Sa Ga Yeath Qua Pieth Tow, roi des Maquas 1710
En 1710, une délégation de quatre dirigeants autochtones – comptant trois Haudenosaunee et un Anishanaabe – se rend à Londres en compagnie de chefs militaires britanniques pour solliciter un appui dans la lutte contre les intérêts français concurrents en Amérique du Nord. Ils sont reçus par la reine Anne, qui commande des portraits de chacun d’eux à l’artiste néerlandais John Verelst (v.1675-1734), établi à Londres. Sa Ga Yeath Qua Pieth Tow, roi des Maquas [Mohawks], 1710, représente Sagayeathquapiethtow – le grand-père de Thayendanegea (Joseph Brant) – un leader mohawk ayant combattu aux côtés de l’empire britannique et mort peu après son retour au Canada. Dans son tableau, Verelst reproduit de manière méticuleuse les tatouages remarquables de son sujet et, bien que leur signification précise demeure inconnue, nous savons que les tatouages haudenosaunee commémoraient non seulement les exploits de guerre de ceux qui les arboraient, mais aussi les liens unissant ces mêmes gens à leur famille, à leur société et à leur environnement, ainsi que des concepts plus abstraits propres à la vision du monde autochtone.
La série de portraits, communément appelée les Four Indian Kings (Quatre rois indiens), comprend également les représentations des autres dirigeants, lesquels sont à l’époque présentés sous les noms respectifs de Ho Nee Yeath Taw No Row « roi de Generethgarich », Etow Oh Koam « Roi de la Nation de la Rivière », et Tee Yee Neen Ho Ga Row « Empereur des Six Nations ». Ces quatre images seront ensuite transposées en mezzotintes par des artistes, dont le graveur anglo-français John Simon (1675-1751), et la production connaîtra un grand succès de vente. Les peintures à l’huile resteront quant à elles en Angleterre, au sein de la collection royale, jusqu’en 1977, date de leur acquisition par Bibliothèque et Archives Canada.

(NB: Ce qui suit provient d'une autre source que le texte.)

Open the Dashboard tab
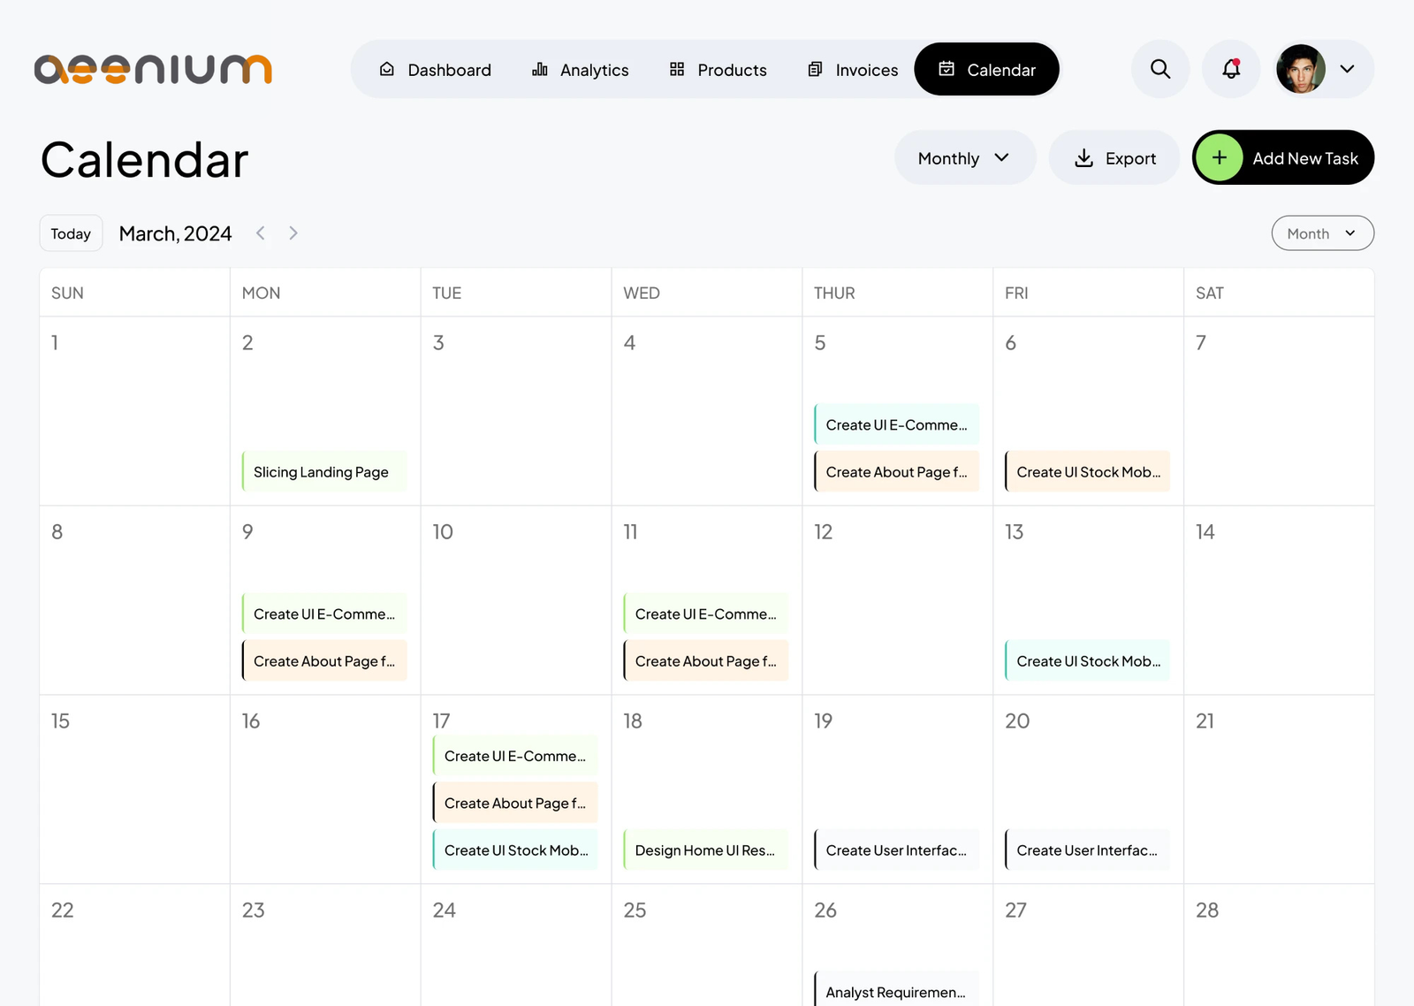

L’œuvre de Jeff Thomas (né en 1956) – un photographe haudenosaunee primé –, tout comme celle de sa compatriote Shelley Niro (née en 1954), interroge la place des peuples autochtones au Canada. En 1990, au sein d’un portfolio, il crée un diptyque dans lequel figurent Sagayeathquapiethtow et Steve Thomas. L’image de droite montre Thomas, un Onondaga, coiffé d’un casque de soudure, une poignée de flèches à la main, photographié près de chez lui dans la réserve des Six Nations, en Ontario. Il s’agit du territoire que les Britanniques avaient accordé à Thayendanegea (le représentant des Six Nations) – mais sans titre de propriété et dont la superficie diminuera considérablement au fil du temps – en compensation des pertes de guerre subies par les Autochtones pendant la guerre d’Indépendance des États-Unis (1775-1783).
Dans l’œuvre de Jeff Thomas, la juxtaposition des images soulève des questions sur l’interrelation des deux personnages autochtones dans l’espace et le temps. Sagayeathquapiethtow porte un fusil, importé d’Europe, alors que Thomas, près de trois cents ans plus tard, tient des flèches, une arme datant d’une époque antérieure à la colonisation. Sagayeathquapiethtow est tatoué, tandis que Thomas est vêtu d’une chemise à rayures et d’un foulard orné, ce dernier accessoire évoquant visuellement les tatouages de la peinture mais relevant, en fait, d’un style vestimentaire occidental et non pas autochtone. Le casque à visière ouverte de Thomas exprime l’idée de la protection, à l’instar du chien ou du loup à gueule ouverte près de Sagayeathquapiethtow; toutefois, le contraste entre ces images témoigne de l’impact de la colonisation, laquelle se trouve en effet responsable de l’introduction de l’acier, soit le matériau composant les instruments de protection du monde contemporain. Enfin, dans chacune des compositions figure une forêt en arrière-plan. Or, si le paysage de pins et de feuillus verdoyant derrière Sagayeathquapiethtow, censé représenter le sud-ouest de l’Ontario, découle d’une vision fantasmatique occidentale des régions faiblement peuplées, l’environnement boisé où Thomas a été photographié à la fin du vingtième siècle inspire plutôt une nature sauvage, pré-européenne, fort différente de la réalité urbaine qui caractérise la réserve des Six Nations aujourd’hui.